EXERCISE DETAILS: Your task is to repeat the lines below exactly, excluding any pictures they contain.
======== RECORDS PROVIDED
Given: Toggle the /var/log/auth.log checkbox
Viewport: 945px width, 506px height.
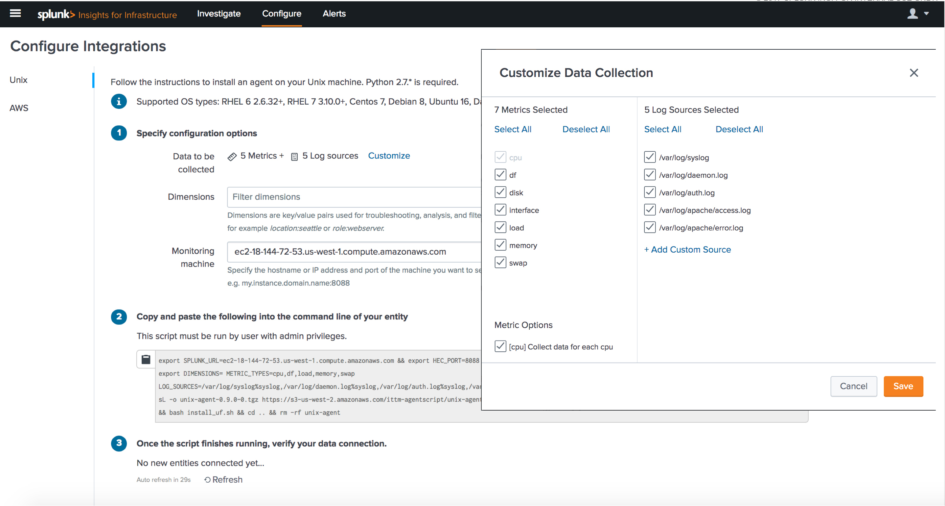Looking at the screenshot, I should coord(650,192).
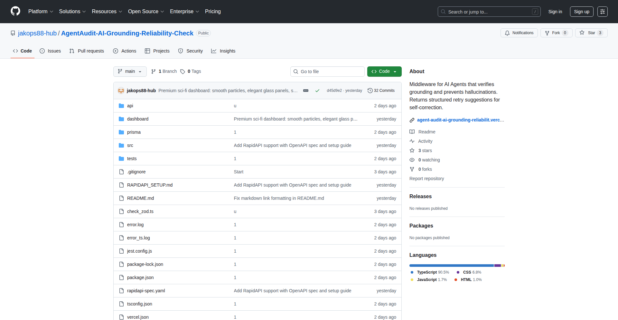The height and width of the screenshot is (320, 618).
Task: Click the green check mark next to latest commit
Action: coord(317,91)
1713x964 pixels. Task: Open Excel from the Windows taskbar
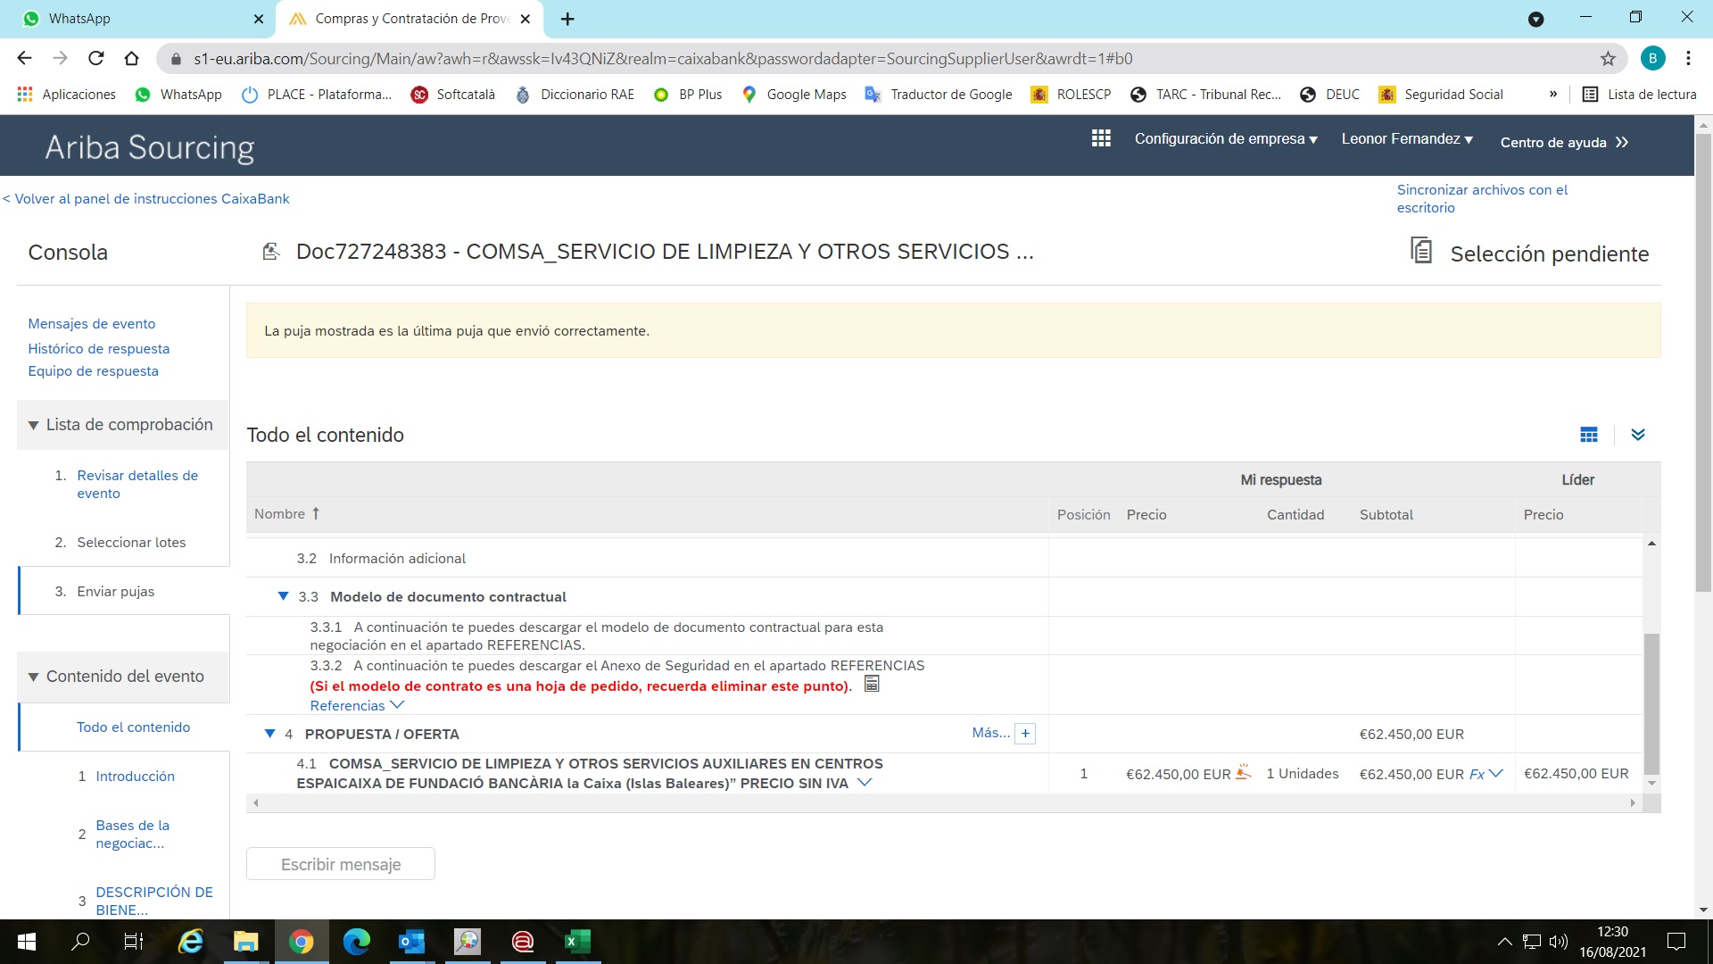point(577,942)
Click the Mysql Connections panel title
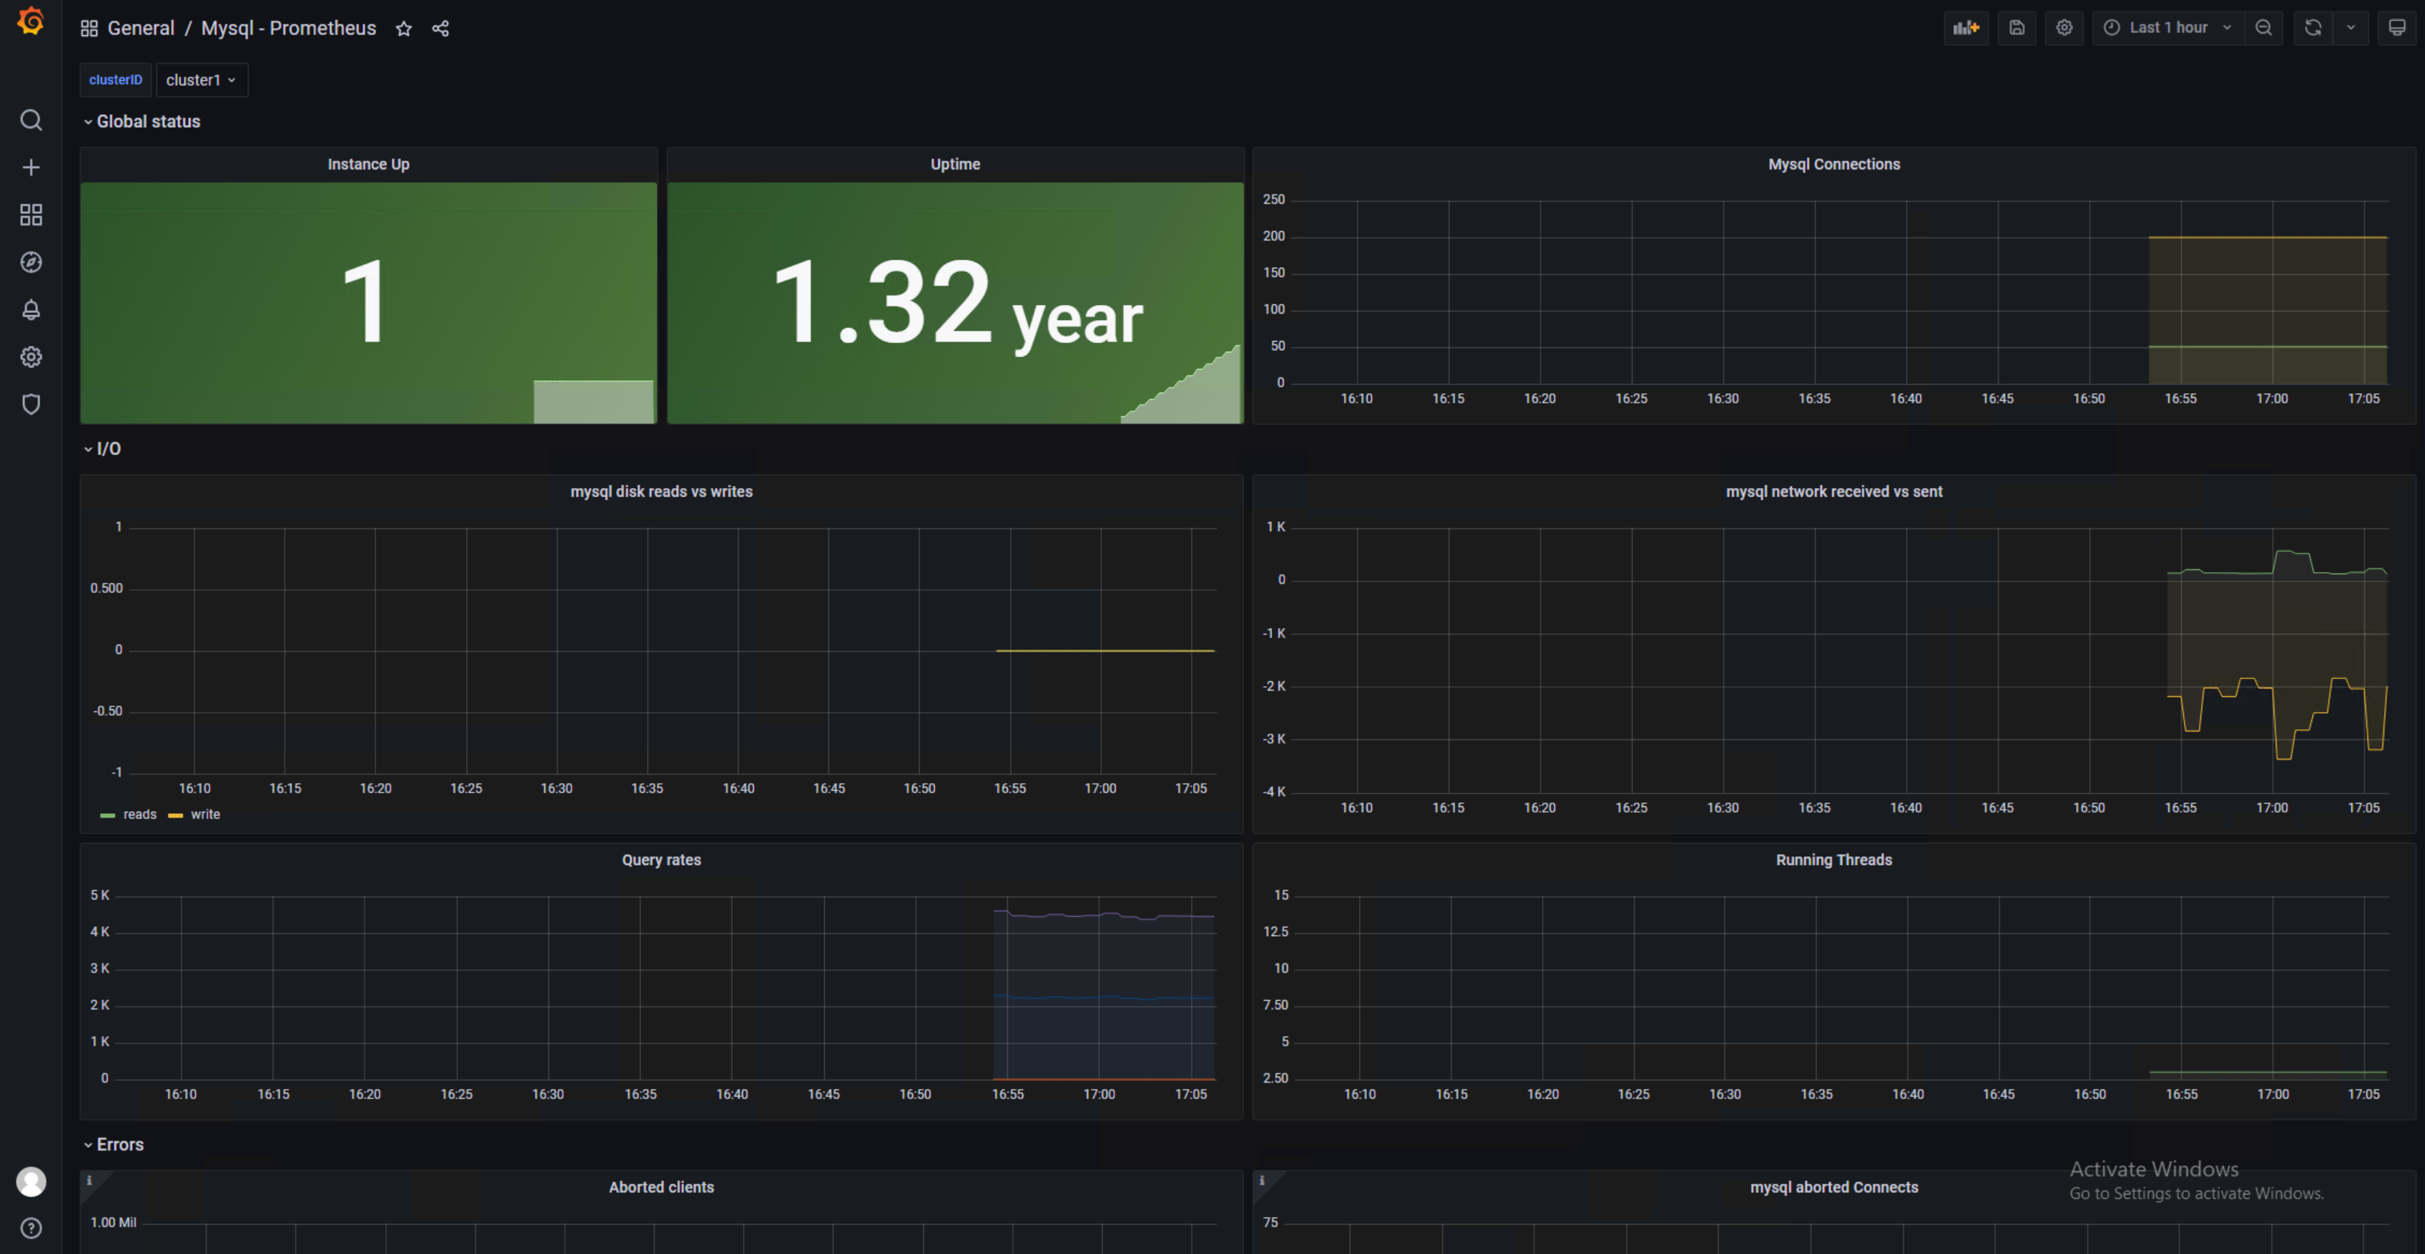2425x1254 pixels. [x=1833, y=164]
================
REPLY TO THE EXERCISE:
Given: Toggle the /var/log/auth.log checkbox
Viewport: 945px width, 506px height.
Looking at the screenshot, I should coord(650,192).
The height and width of the screenshot is (320, 618).
Task: Click the green check mark next to latest commit
Action: coord(317,91)
1713x964 pixels. Task: Open Excel from the Windows taskbar
point(577,942)
Click the Mysql Connections panel title
2425x1254 pixels. [x=1833, y=164]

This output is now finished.